▼
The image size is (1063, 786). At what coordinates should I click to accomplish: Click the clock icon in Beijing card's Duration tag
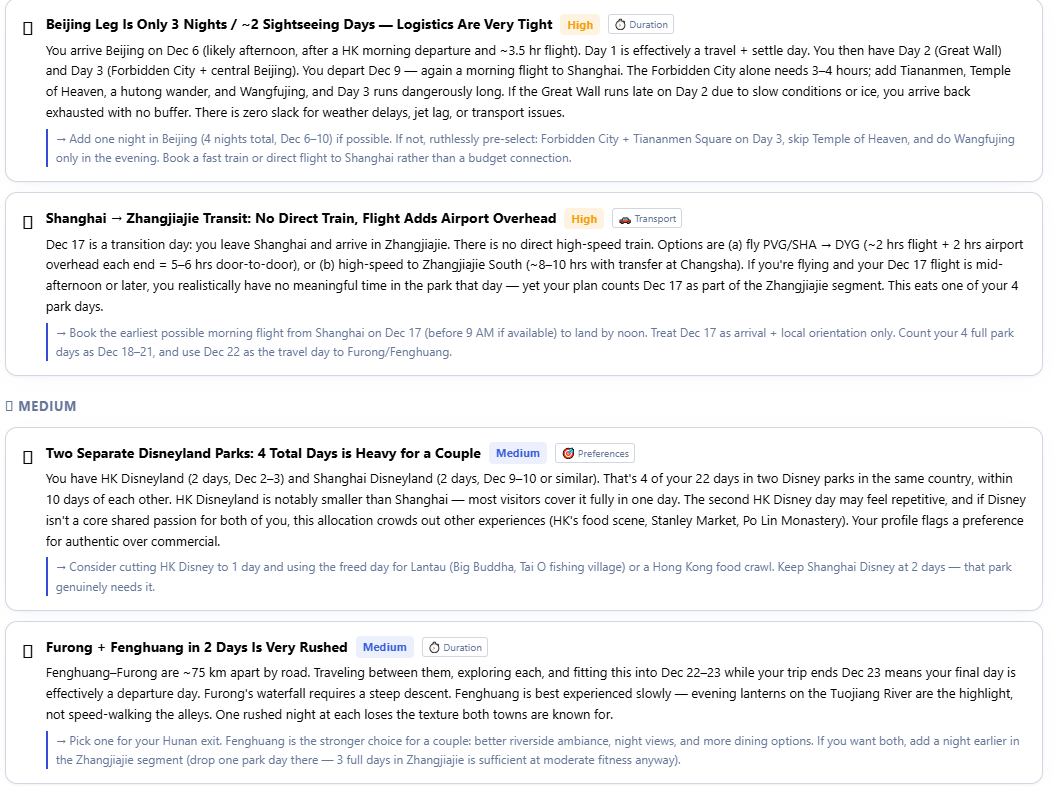point(620,25)
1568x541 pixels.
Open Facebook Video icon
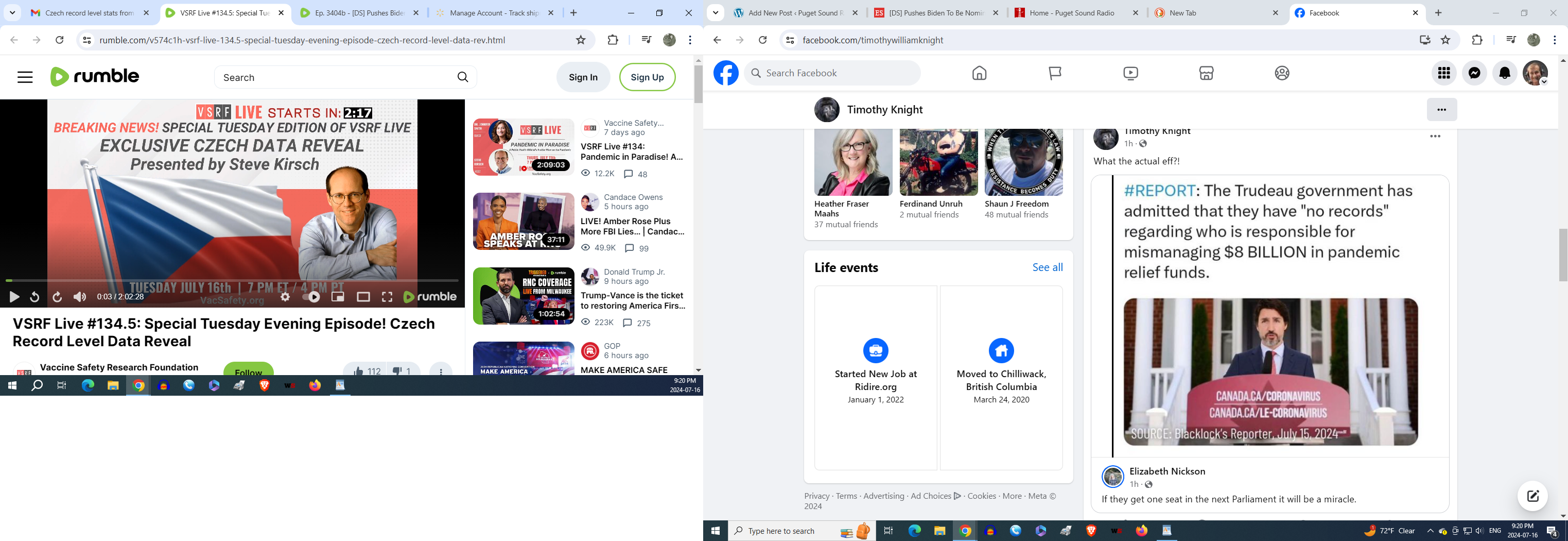[x=1130, y=73]
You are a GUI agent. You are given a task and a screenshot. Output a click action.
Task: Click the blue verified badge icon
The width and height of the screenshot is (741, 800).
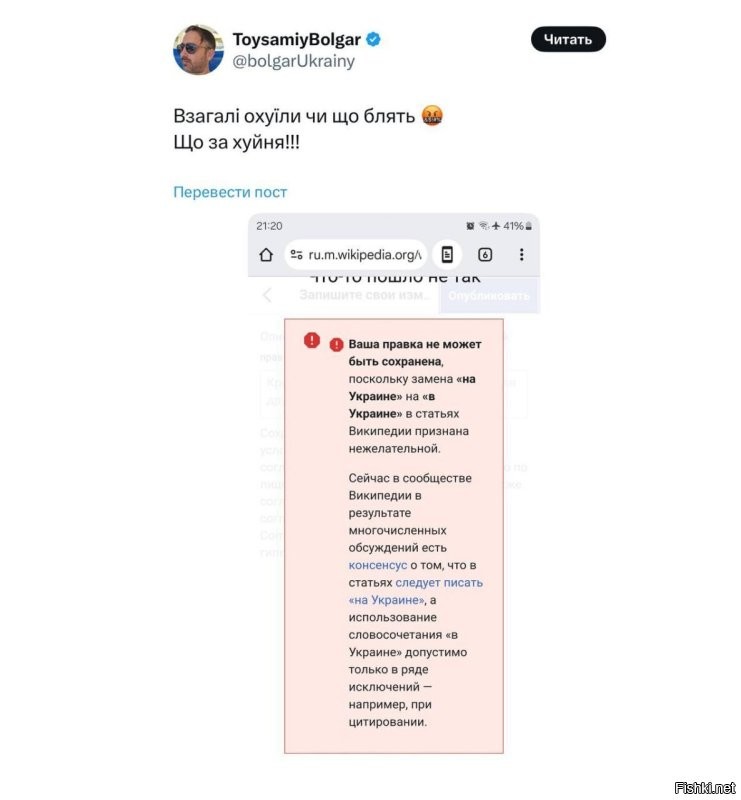click(x=374, y=39)
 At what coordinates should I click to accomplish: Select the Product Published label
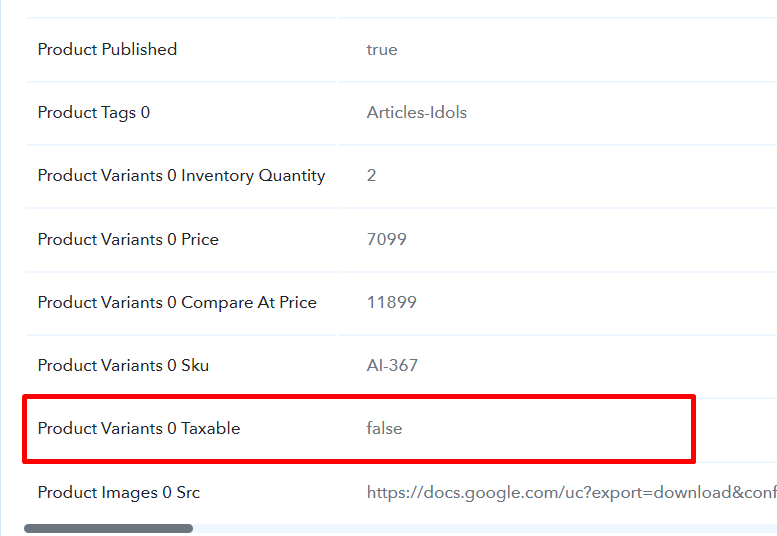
▲
WHAT IS NEEDED. The entries should be reproduced word for word, pictures omitted.

TASK RESULT.
The image size is (1063, 786). At what coordinates should I click to accomplish: Click the clock icon in Beijing card's Duration tag
point(620,25)
1568x541 pixels.
Open Facebook Video icon
[x=1130, y=73]
You are a GUI agent. You are given a task and a screenshot. Output a click action.
Task: Click the blue verified badge icon
The width and height of the screenshot is (741, 800).
click(x=374, y=39)
 At what coordinates should I click to accomplish: Select the Product Published label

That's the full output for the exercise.